Cette innovation s'inscrit dans une constellation d’avancées biomédicales. Aux côtés des embryoïdes et des organoïdes qui percent déjà les mystères du développement humain, les organes sur puce esquissent les contours d'une recherche plus prédictive.
En oncologie, l'équipe de Stéphanie Descroix a déjà démontré la faisabilité des tests personnalisés sur une dizaine de patients. Le principe ? Recréer une version miniature de la tumeur du patient sur puce pour tester différentes chimiothérapies avant le traitement. Un essai clinique est en prévision avec 200 patients. Le CEA envisage d’autres possibilités, après avoir réussi à maintenir des îlots pancréatiques fonctionnels pendant 43 jours sur puce. De nouvelles perspectives s’ouvrent ainsi pour le traitement du diabète et plus largement pour les maladies chroniques. Le consortium « Liver Ring Trial » développe des foies artificiels capables de prédire la toxicité des médicaments pour chaque patient.
Le programme et équipement prioritaire de recherche (PEPR) MED-OOC (organes et organoïdes sur puces), doté d'une enveloppe de 48,4 millions d’euros pour six ans, cristallise l’ambition d'allier excellence éthique et progrès médical. Cette initiative de recherche, coordonnée par l'Agence nationale de la recherche, fédère l'expertise du CEA, du CNRS et de l'Inserm pour façonner une nouvelle génération d'organes sur puce à partir des cellules des patients. À la clé : des doubles biologiques miniaturisés capables de mimer fidèlement la singularité physiologique et pathologique de chacun. L'expertise française dans ce domaine s'appuie sur un maillage étroit entre grands organismes de recherche et bénéficie notamment de l'écosystème grenoblois, pionnier dans l'industrialisation de ces technologies.

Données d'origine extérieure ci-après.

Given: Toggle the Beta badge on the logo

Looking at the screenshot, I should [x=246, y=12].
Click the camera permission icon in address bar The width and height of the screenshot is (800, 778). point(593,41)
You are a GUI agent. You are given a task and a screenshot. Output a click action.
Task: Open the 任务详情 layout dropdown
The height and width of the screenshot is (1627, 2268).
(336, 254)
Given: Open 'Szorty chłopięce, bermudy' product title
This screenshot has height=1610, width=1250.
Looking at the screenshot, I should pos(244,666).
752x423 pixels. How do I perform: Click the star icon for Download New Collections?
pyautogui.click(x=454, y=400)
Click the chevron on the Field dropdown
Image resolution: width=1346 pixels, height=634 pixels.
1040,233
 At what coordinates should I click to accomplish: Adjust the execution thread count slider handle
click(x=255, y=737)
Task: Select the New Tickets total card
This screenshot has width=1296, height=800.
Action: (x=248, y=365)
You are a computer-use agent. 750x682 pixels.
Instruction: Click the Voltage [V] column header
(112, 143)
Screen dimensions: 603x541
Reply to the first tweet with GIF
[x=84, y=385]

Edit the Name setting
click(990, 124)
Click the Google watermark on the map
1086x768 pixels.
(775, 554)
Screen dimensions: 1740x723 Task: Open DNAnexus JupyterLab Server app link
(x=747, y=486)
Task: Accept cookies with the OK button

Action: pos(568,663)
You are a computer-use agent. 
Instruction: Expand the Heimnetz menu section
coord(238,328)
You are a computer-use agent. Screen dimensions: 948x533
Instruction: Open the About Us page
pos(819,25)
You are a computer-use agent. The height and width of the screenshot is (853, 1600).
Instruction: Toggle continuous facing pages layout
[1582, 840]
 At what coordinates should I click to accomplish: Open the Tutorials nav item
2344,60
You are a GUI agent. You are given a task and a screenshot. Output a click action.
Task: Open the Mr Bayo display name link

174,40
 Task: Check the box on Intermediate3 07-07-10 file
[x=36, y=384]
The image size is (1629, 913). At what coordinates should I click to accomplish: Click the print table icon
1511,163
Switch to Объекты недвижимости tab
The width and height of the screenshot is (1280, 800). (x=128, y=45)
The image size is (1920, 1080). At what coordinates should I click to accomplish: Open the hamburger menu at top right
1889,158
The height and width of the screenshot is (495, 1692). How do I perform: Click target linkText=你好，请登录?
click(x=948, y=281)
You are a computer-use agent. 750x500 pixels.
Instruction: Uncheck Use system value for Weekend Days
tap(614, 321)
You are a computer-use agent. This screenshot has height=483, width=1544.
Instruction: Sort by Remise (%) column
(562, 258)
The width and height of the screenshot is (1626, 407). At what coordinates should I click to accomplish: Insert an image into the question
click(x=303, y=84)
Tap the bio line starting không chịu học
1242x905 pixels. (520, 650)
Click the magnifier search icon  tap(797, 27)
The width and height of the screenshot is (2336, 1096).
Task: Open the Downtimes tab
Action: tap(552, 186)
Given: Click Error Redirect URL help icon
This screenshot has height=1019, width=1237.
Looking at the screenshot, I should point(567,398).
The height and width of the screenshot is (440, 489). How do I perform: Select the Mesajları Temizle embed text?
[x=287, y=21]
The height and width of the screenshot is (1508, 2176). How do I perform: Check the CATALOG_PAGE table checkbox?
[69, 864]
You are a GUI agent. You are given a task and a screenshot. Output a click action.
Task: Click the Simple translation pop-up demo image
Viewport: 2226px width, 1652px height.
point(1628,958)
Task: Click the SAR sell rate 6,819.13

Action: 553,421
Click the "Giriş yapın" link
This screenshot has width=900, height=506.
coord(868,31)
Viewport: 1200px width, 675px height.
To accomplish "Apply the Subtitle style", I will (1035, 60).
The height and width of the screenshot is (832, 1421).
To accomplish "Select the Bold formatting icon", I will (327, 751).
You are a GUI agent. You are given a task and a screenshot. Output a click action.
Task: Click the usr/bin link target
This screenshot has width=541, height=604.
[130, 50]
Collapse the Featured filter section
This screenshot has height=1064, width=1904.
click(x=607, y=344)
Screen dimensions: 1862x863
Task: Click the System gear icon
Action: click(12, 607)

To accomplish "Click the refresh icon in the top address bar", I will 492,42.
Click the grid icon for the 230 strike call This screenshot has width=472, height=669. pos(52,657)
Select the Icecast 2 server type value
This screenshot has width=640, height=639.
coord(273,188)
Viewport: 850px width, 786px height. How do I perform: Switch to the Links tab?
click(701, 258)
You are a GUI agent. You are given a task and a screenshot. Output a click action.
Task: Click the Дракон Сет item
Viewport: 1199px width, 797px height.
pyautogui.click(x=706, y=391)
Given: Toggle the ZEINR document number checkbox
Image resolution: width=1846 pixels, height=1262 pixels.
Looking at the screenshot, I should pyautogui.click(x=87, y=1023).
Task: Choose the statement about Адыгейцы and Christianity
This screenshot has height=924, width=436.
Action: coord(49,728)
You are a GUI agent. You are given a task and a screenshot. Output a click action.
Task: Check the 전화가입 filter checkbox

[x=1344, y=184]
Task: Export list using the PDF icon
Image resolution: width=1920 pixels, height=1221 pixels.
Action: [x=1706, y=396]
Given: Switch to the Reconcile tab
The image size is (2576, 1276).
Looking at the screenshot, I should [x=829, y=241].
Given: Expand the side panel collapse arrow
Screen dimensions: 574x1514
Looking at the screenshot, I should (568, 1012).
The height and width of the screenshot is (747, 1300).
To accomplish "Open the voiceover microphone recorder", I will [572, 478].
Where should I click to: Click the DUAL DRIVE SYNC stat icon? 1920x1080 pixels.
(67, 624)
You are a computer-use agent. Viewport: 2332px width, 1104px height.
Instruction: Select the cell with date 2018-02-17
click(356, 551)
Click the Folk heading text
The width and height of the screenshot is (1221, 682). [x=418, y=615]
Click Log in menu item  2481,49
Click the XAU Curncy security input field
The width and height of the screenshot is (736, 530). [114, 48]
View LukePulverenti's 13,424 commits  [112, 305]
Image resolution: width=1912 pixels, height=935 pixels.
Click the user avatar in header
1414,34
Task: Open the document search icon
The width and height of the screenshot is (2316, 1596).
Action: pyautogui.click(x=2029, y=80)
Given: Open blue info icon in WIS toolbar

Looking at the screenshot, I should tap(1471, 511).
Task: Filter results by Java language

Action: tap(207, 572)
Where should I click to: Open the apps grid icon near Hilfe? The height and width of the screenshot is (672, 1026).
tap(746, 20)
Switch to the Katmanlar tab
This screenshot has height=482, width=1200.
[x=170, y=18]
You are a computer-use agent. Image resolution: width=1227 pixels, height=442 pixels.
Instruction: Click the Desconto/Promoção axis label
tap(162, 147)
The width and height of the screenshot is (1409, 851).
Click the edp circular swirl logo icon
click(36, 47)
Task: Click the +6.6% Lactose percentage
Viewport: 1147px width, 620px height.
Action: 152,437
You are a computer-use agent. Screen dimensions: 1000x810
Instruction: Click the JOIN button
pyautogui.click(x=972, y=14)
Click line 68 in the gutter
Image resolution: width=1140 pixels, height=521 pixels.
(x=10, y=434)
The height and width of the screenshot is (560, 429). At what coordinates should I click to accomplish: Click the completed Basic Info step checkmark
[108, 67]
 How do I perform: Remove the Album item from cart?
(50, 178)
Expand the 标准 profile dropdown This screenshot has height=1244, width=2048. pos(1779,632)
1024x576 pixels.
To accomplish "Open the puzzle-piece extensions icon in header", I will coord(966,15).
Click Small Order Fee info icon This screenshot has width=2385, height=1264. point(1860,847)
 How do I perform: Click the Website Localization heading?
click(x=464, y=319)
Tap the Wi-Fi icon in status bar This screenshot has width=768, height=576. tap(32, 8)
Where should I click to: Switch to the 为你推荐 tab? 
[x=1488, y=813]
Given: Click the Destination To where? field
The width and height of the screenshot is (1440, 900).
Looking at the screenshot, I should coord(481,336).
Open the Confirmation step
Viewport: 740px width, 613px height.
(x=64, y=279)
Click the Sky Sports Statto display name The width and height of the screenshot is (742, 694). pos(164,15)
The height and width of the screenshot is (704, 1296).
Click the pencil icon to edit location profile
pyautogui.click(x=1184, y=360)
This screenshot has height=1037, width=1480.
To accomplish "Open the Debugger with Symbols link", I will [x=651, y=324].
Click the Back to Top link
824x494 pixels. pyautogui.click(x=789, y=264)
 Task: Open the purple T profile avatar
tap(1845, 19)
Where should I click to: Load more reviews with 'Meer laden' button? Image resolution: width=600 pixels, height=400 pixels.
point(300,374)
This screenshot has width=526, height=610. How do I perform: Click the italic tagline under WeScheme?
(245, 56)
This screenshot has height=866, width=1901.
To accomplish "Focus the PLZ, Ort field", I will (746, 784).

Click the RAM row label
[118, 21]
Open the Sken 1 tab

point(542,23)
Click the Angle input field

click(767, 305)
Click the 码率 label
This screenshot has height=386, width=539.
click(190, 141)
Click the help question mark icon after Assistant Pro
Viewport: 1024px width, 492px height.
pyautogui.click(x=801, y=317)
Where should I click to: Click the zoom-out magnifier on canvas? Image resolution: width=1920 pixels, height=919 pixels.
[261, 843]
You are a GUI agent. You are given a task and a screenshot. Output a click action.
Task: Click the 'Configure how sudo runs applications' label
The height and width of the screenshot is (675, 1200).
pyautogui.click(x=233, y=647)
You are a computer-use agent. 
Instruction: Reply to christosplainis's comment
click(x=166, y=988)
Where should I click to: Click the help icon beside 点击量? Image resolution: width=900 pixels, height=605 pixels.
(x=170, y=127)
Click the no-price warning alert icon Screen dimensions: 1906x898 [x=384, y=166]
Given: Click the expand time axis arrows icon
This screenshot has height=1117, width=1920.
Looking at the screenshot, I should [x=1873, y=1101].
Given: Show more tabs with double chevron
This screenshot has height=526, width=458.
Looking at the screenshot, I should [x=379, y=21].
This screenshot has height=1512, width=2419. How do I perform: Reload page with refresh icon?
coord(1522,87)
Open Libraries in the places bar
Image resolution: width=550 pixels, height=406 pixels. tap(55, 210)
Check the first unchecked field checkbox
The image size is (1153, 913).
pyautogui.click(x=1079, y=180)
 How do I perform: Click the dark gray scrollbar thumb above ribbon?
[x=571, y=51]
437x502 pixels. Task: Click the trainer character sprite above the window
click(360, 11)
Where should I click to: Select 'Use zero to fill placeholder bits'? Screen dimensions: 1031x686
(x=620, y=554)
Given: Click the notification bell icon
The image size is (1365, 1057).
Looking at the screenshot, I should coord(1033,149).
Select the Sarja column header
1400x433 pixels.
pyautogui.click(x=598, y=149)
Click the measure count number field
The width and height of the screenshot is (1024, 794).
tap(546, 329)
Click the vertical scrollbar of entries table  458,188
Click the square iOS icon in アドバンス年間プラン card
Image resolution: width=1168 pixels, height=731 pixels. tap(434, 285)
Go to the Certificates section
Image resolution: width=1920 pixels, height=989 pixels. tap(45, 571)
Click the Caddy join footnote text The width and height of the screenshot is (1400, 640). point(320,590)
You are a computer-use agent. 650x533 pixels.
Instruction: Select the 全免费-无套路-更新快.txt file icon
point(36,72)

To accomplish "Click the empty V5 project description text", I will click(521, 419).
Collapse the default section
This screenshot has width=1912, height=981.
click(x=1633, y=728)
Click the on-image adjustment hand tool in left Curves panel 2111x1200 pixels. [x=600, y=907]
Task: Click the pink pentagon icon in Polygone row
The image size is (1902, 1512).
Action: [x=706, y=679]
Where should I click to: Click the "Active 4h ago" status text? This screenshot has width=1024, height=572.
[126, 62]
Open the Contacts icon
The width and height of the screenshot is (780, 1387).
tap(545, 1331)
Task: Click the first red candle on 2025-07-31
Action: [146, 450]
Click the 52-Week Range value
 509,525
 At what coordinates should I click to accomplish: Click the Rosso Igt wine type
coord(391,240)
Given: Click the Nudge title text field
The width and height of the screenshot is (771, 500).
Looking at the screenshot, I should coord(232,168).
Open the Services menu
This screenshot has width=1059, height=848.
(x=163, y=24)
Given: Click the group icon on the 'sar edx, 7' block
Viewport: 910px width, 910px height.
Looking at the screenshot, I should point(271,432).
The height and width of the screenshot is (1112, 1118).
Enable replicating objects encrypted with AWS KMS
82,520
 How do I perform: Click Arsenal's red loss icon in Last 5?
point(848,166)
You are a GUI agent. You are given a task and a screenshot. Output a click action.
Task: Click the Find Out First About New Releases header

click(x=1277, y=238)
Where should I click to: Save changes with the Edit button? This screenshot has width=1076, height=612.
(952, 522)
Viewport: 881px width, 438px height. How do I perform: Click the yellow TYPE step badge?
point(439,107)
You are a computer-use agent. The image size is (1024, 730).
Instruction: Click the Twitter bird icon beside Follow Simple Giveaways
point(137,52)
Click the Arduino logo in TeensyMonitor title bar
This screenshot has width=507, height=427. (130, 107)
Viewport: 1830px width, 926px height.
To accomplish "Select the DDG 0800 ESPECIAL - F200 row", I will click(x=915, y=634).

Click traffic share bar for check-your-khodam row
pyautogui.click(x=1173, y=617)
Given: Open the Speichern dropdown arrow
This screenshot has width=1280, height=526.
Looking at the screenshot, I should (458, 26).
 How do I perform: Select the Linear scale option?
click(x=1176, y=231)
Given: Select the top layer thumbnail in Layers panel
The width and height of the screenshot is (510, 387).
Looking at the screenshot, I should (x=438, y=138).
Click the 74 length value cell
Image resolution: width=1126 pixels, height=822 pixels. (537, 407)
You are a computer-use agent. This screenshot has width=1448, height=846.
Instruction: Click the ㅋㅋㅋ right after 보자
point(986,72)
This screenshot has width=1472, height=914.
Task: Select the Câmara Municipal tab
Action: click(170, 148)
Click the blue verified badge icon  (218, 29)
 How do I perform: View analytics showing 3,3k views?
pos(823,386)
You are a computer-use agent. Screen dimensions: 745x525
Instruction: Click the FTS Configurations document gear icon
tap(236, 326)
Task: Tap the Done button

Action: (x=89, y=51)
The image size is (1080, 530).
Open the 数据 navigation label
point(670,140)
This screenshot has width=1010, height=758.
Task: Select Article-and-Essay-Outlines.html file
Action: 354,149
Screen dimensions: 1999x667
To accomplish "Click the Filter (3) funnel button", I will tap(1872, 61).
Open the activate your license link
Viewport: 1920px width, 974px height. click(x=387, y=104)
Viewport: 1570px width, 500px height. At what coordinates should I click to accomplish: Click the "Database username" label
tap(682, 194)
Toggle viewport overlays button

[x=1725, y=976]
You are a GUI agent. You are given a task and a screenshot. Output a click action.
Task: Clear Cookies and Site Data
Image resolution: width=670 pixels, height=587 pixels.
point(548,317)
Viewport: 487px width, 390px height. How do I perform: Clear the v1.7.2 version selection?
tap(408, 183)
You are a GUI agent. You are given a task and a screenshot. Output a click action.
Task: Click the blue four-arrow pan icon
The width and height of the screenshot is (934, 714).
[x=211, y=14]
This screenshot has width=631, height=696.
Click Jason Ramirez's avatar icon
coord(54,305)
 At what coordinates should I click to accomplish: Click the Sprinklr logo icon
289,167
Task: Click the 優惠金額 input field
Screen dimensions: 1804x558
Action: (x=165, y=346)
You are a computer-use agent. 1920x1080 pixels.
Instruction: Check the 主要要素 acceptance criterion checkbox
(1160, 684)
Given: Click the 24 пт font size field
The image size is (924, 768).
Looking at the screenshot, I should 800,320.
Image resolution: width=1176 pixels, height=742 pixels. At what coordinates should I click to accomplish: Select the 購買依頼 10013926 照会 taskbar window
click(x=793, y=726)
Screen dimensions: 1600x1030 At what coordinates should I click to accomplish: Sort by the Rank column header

La réplique européenne s'organise
C'est désormais dans l'arène réglementaire que se dessine l'avenir. Les États-Unis ont pris les devants avec le FDA Modernization Act 2.0, ouvrant depuis décembre 2022 la voie aux organes sur puce dans les essais précliniques. Une manœuvre stratégique pour propulser leurs entreprises innovantes.
L'Europe prépare sa riposte. « De nombreuses entreprises européennes comme TissUse, Cherry Biotech, Mimetas, Netri déploient déjà leurs solutions d'organes sur puce », souligne pour le Quotidien le Joint Research Center (JRC), le service scientifique interne de la Commission européenne. Des initiatives tracent la voie pour les développeurs dans un contexte réglementaire jusque-là nébuleux. Le JRC, en lien avec la société savante européenne née en 2018 Euroocs (pour European Organ-on-Chip Society), orchestre la standardisation des technologies pendant que le Laboratoire de référence pour l’Europe sur les alternatives aux tests chez l’animal (Eurl Ecvam) travaille à leur validation.
Quelles applications en clinique ?
- Prescription personnalisée : les médicaments pourraient être testés sur un « avatar miniature » du patient.
- Oncologie de précision : l'efficacité des chimiothérapies pourrait être évaluée sur les tumeurs du patient reproduites sur puce.
- Maladies rares : la modélisation des pathologies pourrait accélérer la découverte de traitements.
- Médecine prédictive : la reproduction des conditions pathologiques permettrait d’anticiper l'évolution des maladies chroniques.
- Greffes : la compatibilité des organes pourrait être mieux cernée avant transplantation.
- Tests toxicologiques : les effets indésirables des traitements pourraient être repérés plus rapidement.